Reaching that goal will be helped if IU can raise enough money to create 400 scholarships so that more low-income students can be included, university President Michael McRobbie told The Herald-Times.

"We don't have a huge number of programs that fund study abroad, so the majority are self-funded," he said.

About one-third of Bloomington campus students now travel to other countries to study, and McRobbie wants to reach the 40 percent level by the bicentennial of IU's founding in 2020.

"I've always made the point that my No. 1 priority when it comes to the internationalization of the university is to continue to increase the number of our students who study abroad," he said. "I think that is one of the singular most important components of an IU education."

McRobbie said he wants students to see and learn about the global environment that will be part of their careers — and to pick destinations more unique than his native Australia, places "where English isn't a first language," he said.

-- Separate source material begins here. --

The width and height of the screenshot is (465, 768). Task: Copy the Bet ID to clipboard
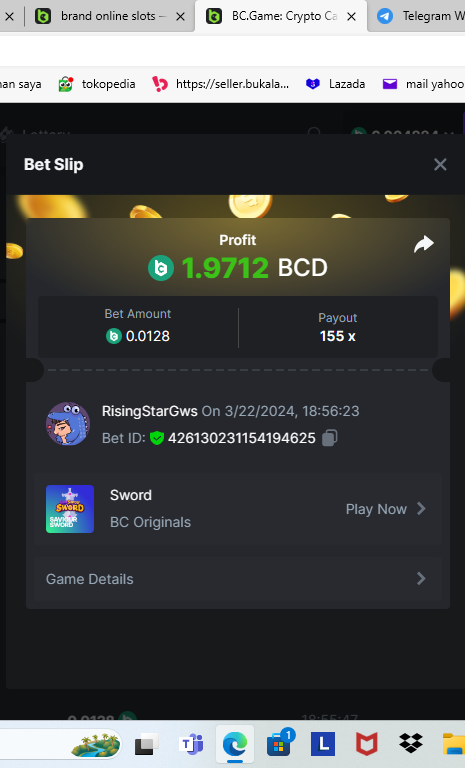click(330, 438)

All the institutional relationships and establishment of alumni chapters in IU's 32 priority countries, as well as the university's establishment of offices in India and China, stem from the goal of more international exposure for students, he said.

IU offices aimed at recruiting more international students, and boosting interaction with graduates living overseas is also planned in Germany and Turkey, along with Africa and Southeast Asia. Those efforts abroad should include eventually include regional campuses, such as Indiana University-Purdue University Indianapolis, he said.